Tasks to perform
A. Print the portion of the passage on Vera and Chaim Weizmann that lies between "Vera, one of" and "a Jewish homeland.", inclusive, without any change.
B. Carry on the passage about Vera and Chaim Weizmann, picking up right after its last sentence.

Document segment
This book’s subjects included both Vera and Chaim Weizmann. The latter was best known as the first president of Israel, but he was actually just a figurehead. His Zionism ought to be noted, though. His brand of Zionism harped on the fact that the “wandering Jew” was rejected most everywhere he or she sought refuge from oppression. By the twentieth century, Arabs, on the other hand, could find refuge in many countries which would gladly accept them if there was political turmoil in their homeland.
Vera, one of seven siblings, was born in November 1881 in Rostov, in the former Soviet Union. Chaim, one of ten siblings, was born in November 1874 in western Russia, in the Pale of Settlement.
In late 1932, Chaim delivered a lecture to the leaders of the Jewish community in Germany, raising the alarm on the dangers of Hitler’s rhetoric. Hitler’s book, Mein Kampf, already provided a hint of his take on Jews. Chaim sat on various boards of Zionist-related entities. Controversies raged through the 1930’s, among myriad other goings-on, over violence in Germany, violence in Palestine, what to do about refugees, and whether to make Palestine a Jewish homeland.

Entries supplied
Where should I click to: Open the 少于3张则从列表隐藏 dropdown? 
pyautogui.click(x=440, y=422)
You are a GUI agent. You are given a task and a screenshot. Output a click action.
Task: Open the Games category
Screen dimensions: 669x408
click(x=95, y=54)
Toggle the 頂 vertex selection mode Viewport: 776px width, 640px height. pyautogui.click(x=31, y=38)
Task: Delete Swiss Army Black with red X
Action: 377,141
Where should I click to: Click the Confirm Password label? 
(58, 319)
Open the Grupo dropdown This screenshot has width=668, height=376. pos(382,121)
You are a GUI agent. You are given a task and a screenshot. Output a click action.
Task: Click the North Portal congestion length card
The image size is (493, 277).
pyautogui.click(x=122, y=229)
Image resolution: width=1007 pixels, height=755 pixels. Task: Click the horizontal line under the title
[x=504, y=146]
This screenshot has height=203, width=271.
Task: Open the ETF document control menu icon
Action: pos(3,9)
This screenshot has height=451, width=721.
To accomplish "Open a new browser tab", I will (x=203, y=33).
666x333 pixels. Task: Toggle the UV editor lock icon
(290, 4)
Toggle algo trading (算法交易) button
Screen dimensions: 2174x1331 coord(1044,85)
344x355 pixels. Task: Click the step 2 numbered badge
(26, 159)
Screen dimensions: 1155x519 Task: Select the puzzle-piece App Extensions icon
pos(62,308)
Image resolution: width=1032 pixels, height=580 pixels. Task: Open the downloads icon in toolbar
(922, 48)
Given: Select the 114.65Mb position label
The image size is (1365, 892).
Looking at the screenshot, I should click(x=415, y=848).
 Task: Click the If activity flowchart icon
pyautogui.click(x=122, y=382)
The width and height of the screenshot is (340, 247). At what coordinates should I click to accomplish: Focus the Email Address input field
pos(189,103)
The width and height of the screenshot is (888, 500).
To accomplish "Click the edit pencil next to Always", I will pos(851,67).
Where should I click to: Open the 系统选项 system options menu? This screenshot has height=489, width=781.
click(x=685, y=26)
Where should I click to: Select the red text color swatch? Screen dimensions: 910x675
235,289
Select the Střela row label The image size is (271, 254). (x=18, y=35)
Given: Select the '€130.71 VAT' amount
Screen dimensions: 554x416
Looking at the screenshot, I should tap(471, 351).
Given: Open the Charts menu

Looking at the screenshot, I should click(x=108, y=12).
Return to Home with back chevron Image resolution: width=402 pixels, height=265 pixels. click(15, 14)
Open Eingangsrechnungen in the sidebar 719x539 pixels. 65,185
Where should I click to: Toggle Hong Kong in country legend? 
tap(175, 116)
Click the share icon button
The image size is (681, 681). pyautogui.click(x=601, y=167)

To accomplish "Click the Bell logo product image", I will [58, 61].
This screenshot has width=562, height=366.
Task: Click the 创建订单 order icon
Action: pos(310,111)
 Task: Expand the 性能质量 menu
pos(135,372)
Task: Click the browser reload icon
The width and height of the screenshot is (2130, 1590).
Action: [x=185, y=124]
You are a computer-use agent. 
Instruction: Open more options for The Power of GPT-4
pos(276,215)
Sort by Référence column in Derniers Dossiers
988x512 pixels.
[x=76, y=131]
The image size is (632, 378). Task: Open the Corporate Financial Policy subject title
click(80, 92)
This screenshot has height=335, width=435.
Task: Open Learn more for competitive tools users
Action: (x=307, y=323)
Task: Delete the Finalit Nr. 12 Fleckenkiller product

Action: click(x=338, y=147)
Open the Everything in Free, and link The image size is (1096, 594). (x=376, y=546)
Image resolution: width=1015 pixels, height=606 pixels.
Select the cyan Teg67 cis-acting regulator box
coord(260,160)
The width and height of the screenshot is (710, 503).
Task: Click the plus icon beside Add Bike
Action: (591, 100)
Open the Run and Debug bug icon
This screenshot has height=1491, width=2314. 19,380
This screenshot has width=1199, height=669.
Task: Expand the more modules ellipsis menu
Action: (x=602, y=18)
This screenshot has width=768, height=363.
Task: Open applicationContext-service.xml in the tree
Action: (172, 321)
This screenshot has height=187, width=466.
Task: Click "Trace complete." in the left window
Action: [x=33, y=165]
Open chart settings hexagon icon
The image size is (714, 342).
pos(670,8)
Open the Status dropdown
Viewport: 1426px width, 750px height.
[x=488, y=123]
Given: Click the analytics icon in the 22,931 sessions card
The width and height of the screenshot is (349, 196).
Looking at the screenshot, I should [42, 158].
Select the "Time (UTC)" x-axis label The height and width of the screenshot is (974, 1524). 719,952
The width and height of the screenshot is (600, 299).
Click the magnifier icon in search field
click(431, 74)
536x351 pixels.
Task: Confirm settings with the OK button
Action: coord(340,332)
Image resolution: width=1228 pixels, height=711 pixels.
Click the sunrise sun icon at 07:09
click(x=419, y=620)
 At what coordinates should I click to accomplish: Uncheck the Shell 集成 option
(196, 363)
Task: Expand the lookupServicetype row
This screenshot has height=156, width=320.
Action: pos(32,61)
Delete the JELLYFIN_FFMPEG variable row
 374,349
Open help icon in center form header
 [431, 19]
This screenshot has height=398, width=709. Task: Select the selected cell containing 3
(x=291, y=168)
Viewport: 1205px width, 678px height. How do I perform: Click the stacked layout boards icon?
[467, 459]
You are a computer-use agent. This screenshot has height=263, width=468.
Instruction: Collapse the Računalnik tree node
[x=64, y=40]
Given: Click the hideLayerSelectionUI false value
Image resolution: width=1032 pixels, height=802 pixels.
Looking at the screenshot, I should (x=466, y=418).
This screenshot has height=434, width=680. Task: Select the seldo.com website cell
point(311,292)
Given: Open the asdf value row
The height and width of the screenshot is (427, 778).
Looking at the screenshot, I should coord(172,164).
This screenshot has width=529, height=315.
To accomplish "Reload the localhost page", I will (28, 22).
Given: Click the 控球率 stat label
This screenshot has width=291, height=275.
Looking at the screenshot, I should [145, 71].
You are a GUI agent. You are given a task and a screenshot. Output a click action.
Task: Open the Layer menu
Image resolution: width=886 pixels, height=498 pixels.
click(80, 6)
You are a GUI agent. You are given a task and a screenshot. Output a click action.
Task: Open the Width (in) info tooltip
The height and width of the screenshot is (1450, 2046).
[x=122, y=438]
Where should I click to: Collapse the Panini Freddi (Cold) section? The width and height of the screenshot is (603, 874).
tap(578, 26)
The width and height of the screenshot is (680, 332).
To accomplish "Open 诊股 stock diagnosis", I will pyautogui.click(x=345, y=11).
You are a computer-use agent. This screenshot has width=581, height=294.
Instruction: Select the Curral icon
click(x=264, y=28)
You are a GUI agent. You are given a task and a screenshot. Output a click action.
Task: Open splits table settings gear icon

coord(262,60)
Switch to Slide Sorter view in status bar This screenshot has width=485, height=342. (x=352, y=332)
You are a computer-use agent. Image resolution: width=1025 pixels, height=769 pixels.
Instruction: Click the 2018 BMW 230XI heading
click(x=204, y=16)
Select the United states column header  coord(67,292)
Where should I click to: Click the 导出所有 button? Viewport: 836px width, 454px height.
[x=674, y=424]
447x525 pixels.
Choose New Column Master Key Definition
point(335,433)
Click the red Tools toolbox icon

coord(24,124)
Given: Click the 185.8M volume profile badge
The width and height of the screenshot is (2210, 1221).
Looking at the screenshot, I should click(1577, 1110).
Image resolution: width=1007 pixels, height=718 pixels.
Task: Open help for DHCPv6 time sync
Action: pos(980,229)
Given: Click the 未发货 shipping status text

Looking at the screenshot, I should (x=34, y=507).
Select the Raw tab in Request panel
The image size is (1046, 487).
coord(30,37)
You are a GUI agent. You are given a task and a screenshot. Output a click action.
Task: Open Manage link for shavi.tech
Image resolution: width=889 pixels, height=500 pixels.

Answers to the tasks
A.
Vera, one of seven siblings, was born in November 1881 in Rostov, in the former Soviet Union. Chaim, one of ten siblings, was born in November 1874 in western Russia, in the Pale of Settlement.
In late 1932, Chaim delivered a lecture to the leaders of the Jewish community in Germany, raising the alarm on the dangers of Hitler’s rhetoric. Hitler’s book, Mein Kampf, already provided a hint of his take on Jews. Chaim sat on various boards of Zionist-related entities. Controversies raged through the 1930’s, among myriad other goings-on, over violence in Germany, violence in Palestine, what to do about refugees, and whether to make Palestine a Jewish homeland.

B.
In 1935, Chaim was pressured to become president again of the World Zionist Organization. He relented, but going in, he knew he would become a scapegoat for the wrongs committed by the British government. Great Britain was in a tough spot, as it wanted Arab oil and to keep control of Palestine, but part of fighting against fascism meant doing the right thing by helping the cause of freedom for all peoples of the world, including Jews.
In 1937, in a speech to the Peel Commission, Weizmann again urged Jews to leave Germany. He was the one who said there were approximately six million of them. At that time, pursuant to the British Mandate, a tiny percentage of them could obtain a certificate allowing them entry to Palestine. Between 1940 and 1944, only about thirty-two thousand people were allowed to move to Palestine.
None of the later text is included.